Comme la grâce perfectionne la nature sans la détruire, l’on peut affirmer que saint Joachim, uni comme saint Joseph et sainte Anne par un lien très intime à la mère de Dieu et à son Fils, est appelé à exercer son patronage perpétuel à l’égard de l’Église, prolongement de Jésus, ou de nos âmes dont Marie est la mère.

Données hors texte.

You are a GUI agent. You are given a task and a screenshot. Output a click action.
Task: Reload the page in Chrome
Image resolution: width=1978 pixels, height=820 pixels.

« Offrons en ce jour à Dieu le Saint Sacrifice en l’honneur du saint Patriarche Joachim, père de la Vierge Marie, afin que sa prière, jointe à celle de son épouse et de leur enfant béni, nous mérite la pleine rémission de nos péchés et la gloire éternelle. »


 voir la grande vie du Saint


Résolution pratique du jour
Nos marques de respect ne doivent pas seulement s’adresser à nos supérieurs, pas même seulement à nos égaux, nous devons nous respecter « l’un l’autre », nous devons respecter même nos inférieurs ; personne ne doit être exclu de notre respect. On peut, envers un serviteur, un homme sans éducation, un pauvre, employer d’autres formes de politesse, mais nous devons être polis même envers le dernier domestique de la maison, même envers le plus pauvre mendiant qui se tient à notre porte, même envers le plus simple illettré.